[TEXT FOR ANALYSIS — start]

I've taken a few classes here and there, but never with any real sense of purpose or direction. I didn't know what I wanted to do, or what I was good at, so I didn't really do much of anything. I had a brief love affair with photography, but I've come to realize that I don't hold out much hope of turning it into a full-time career. So I floundered.

However, after hearing from a lawyer and a child psychologist about how their lives have benefited from their extended education, it hit me like a bolt from the blue: I wanted to go back to school. But what would I study? If I have an innate skill at anything, I'm not aware of it. But I've always really enjoyed working with computers, and unlike photography which takes an insane amount of creativity to be great, working with computers (at least in a generic sense) just takes knowledge and skill, both of which I can easily acquire. So I've decided to get a four-year degree in either Computer Science or Engineering. Perhaps I'll stay longer and get a Masters degree, perhaps somewhere down the line I'll change direction, but I want to get started on living my dream of a higher education.

To that end, my boyfriend and I moved out of our apartment and moved in with my parents, to save as much money as possible while we still have the means. I'll continue at my current job until the Fall semester starts, then work at getting a part-time job to cover expenses during my adventure.

[TEXT FOR ANALYSIS — finish]

- [QUESTIONS]
(A) Render this sentence from the passage about going back to school into Spanish: "I'll continue at my current job until the Fall semester starts, then work at getting a part-time job to cover expenses during my adventure."
(B) Carry on the passage about going back to school, starting right after its last sentence.
The listing is taken from an unrelated source.

[INPUT DATA — start]

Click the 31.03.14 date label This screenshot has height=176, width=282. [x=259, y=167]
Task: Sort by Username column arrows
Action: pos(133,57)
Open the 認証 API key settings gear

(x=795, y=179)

[INPUT DATA — finish]

- [PER-TASK OUTPUTS]
(A) Seguiré en mi trabajo actual hasta que empiece el semestre de otoño, y luego me esforzaré por conseguir un trabajo de medio tiempo para cubrir los gastos durante mi aventura.

(B)
I'm so excited about the thought of school that I want to start now. I've found myself getting impatient, and feeling bored at my current job which was so pleasing to me previously. But I'm still here, and I'm going to do the best that I can while I wait for the day that I can say, "Wish me luck - I'm off to make my dreams come true!"

on simplifying my life

Lately I have discovered that my life is full of unnecessary things -- things that take time away from my priorities, things that are a waste of time, and things that give me absolutely nothing whatsoever in return for my attention. I'm in the process of eliminating these things to simplify my life and free up some time.

Instant messaging: I was using AIM, Yahoo, and MSN messengers on a daily basis. I wanted to be able to talk to the people I care about, but what I discovered was I was waiting for people to sign on, when I could have used that time in a more productive way. So I went through my entire contact list, and discovered that out of all the people I genuinely wanted to talk to, 99% of them were already on either my MySpace or Facebook friends list. I could send them a quick message whenever I wanted to talk to them. And heaven knows I could send a text message or two instead.

World of Warcraft: I'm actually paying Blizzard $15 a month to waste my own time and stunt my social skills, when I could be, oh, I don't know... outside.

Twitter: My life isn't so exciting that everyone needs to know what I'm doing every 5 minutes. 'Nuff said.

I've also been reading a number of blogs about simplifying life and making myself genuinely happier. Here's a list of my favorites - they're inspiring.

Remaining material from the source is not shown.